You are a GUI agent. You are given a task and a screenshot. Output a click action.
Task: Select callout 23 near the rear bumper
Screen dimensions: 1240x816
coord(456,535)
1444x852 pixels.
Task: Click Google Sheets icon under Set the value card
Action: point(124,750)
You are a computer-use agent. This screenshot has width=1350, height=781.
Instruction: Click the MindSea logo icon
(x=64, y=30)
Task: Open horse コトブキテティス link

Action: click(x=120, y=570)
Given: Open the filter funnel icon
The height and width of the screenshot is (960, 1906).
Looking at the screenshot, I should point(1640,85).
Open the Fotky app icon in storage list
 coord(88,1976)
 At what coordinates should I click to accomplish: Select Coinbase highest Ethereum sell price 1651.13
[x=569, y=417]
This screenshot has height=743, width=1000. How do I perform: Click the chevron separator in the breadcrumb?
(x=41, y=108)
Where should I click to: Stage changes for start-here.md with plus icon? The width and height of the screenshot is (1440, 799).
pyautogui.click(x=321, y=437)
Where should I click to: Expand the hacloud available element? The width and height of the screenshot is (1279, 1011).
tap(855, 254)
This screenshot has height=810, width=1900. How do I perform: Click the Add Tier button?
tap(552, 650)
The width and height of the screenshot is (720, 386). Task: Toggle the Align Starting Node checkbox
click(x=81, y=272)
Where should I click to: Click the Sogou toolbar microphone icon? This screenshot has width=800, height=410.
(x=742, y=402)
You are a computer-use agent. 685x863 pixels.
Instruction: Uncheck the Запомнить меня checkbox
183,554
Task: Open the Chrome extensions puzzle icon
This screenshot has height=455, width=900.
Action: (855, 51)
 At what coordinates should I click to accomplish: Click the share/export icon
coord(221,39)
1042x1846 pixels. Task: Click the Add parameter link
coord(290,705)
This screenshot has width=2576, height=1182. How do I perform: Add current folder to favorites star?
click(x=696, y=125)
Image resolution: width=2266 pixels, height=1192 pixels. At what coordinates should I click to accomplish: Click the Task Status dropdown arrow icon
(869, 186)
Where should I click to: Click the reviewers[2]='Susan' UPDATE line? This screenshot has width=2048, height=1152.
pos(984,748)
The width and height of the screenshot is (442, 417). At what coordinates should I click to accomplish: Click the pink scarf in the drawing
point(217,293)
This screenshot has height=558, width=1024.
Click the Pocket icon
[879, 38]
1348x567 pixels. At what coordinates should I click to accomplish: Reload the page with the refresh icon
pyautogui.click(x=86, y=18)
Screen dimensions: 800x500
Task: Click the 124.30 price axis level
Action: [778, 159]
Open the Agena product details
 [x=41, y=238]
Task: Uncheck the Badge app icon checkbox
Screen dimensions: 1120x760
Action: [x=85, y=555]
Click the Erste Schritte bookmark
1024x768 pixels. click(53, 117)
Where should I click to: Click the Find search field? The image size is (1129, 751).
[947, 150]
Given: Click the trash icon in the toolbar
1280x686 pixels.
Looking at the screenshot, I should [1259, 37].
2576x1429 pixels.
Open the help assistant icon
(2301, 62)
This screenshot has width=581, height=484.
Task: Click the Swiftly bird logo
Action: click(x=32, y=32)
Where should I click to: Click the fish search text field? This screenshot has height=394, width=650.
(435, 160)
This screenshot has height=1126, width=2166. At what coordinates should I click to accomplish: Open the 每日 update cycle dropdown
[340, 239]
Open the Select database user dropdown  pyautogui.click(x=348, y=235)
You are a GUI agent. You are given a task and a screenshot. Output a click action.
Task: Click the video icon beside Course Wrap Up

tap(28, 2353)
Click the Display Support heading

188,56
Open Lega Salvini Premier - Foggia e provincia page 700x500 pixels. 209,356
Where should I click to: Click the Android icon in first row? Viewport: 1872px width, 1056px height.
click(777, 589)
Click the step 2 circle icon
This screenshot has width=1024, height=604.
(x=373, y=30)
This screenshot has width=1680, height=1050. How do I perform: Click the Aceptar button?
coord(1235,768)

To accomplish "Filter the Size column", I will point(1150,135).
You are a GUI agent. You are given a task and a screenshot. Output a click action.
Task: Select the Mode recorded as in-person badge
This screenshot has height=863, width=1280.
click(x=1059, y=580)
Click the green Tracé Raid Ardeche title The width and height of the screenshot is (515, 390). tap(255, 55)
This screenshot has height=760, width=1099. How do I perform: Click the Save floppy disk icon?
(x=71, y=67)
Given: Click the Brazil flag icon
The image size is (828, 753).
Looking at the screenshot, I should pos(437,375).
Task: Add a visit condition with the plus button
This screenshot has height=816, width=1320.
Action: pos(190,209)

REQUIRED TASK:
Give back all of the material above line for line, without changing a single character.

FINAL ANSWER:
You are a GUI agent. You are given a task and a screenshot. Output a click action.
Task: Select callout 23 near the rear bumper
Screen dimensions: 1240x816
coord(456,535)
1444x852 pixels.
Task: Click Google Sheets icon under Set the value card
Action: point(124,750)
You are a computer-use agent. This screenshot has width=1350, height=781.
Instruction: Click the MindSea logo icon
(x=64, y=30)
Task: Open horse コトブキテティス link

Action: click(x=120, y=570)
Given: Open the filter funnel icon
The height and width of the screenshot is (960, 1906).
Looking at the screenshot, I should point(1640,85).
Open the Fotky app icon in storage list
 coord(88,1976)
 At what coordinates should I click to accomplish: Select Coinbase highest Ethereum sell price 1651.13
[x=569, y=417]
This screenshot has height=743, width=1000. How do I perform: Click the chevron separator in the breadcrumb?
(x=41, y=108)
Where should I click to: Stage changes for start-here.md with plus icon? The width and height of the screenshot is (1440, 799).
pyautogui.click(x=321, y=437)
Where should I click to: Expand the hacloud available element? The width and height of the screenshot is (1279, 1011).
tap(855, 254)
This screenshot has height=810, width=1900. How do I perform: Click the Add Tier button?
tap(552, 650)
The width and height of the screenshot is (720, 386). Task: Toggle the Align Starting Node checkbox
click(x=81, y=272)
Where should I click to: Click the Sogou toolbar microphone icon? This screenshot has width=800, height=410.
(x=742, y=402)
You are a computer-use agent. 685x863 pixels.
Instruction: Uncheck the Запомнить меня checkbox
183,554
Task: Open the Chrome extensions puzzle icon
This screenshot has height=455, width=900.
Action: (855, 51)
 At what coordinates should I click to accomplish: Click the share/export icon
coord(221,39)
1042x1846 pixels. Task: Click the Add parameter link
coord(290,705)
This screenshot has width=2576, height=1182. How do I perform: Add current folder to favorites star?
click(x=696, y=125)
Image resolution: width=2266 pixels, height=1192 pixels. At what coordinates should I click to accomplish: Click the Task Status dropdown arrow icon
(869, 186)
Where should I click to: Click the reviewers[2]='Susan' UPDATE line? This screenshot has width=2048, height=1152.
pos(984,748)
The width and height of the screenshot is (442, 417). At what coordinates should I click to accomplish: Click the pink scarf in the drawing
point(217,293)
This screenshot has height=558, width=1024.
Click the Pocket icon
[879, 38]
1348x567 pixels. At what coordinates should I click to accomplish: Reload the page with the refresh icon
pyautogui.click(x=86, y=18)
Screen dimensions: 800x500
Task: Click the 124.30 price axis level
Action: [778, 159]
Open the Agena product details
 [x=41, y=238]
Task: Uncheck the Badge app icon checkbox
Screen dimensions: 1120x760
Action: [x=85, y=555]
Click the Erste Schritte bookmark
1024x768 pixels. click(53, 117)
Where should I click to: Click the Find search field? The image size is (1129, 751).
[947, 150]
Given: Click the trash icon in the toolbar
1280x686 pixels.
Looking at the screenshot, I should [1259, 37].
2576x1429 pixels.
Open the help assistant icon
(2301, 62)
This screenshot has width=581, height=484.
Task: Click the Swiftly bird logo
Action: click(x=32, y=32)
Where should I click to: Click the fish search text field? This screenshot has height=394, width=650.
(435, 160)
This screenshot has height=1126, width=2166. At what coordinates should I click to accomplish: Open the 每日 update cycle dropdown
[340, 239]
Open the Select database user dropdown  pyautogui.click(x=348, y=235)
You are a GUI agent. You are given a task and a screenshot. Output a click action.
Task: Click the video icon beside Course Wrap Up

tap(28, 2353)
Click the Display Support heading

188,56
Open Lega Salvini Premier - Foggia e provincia page 700x500 pixels. 209,356
Where should I click to: Click the Android icon in first row? Viewport: 1872px width, 1056px height.
click(777, 589)
Click the step 2 circle icon
This screenshot has width=1024, height=604.
(x=373, y=30)
This screenshot has width=1680, height=1050. How do I perform: Click the Aceptar button?
coord(1235,768)

To accomplish "Filter the Size column", I will point(1150,135).
You are a GUI agent. You are given a task and a screenshot. Output a click action.
Task: Select the Mode recorded as in-person badge
This screenshot has height=863, width=1280.
click(x=1059, y=580)
Click the green Tracé Raid Ardeche title The width and height of the screenshot is (515, 390). tap(255, 55)
This screenshot has height=760, width=1099. How do I perform: Click the Save floppy disk icon?
(x=71, y=67)
Given: Click the Brazil flag icon
The image size is (828, 753).
Looking at the screenshot, I should pos(437,375).
Task: Add a visit condition with the plus button
This screenshot has height=816, width=1320.
Action: pos(190,209)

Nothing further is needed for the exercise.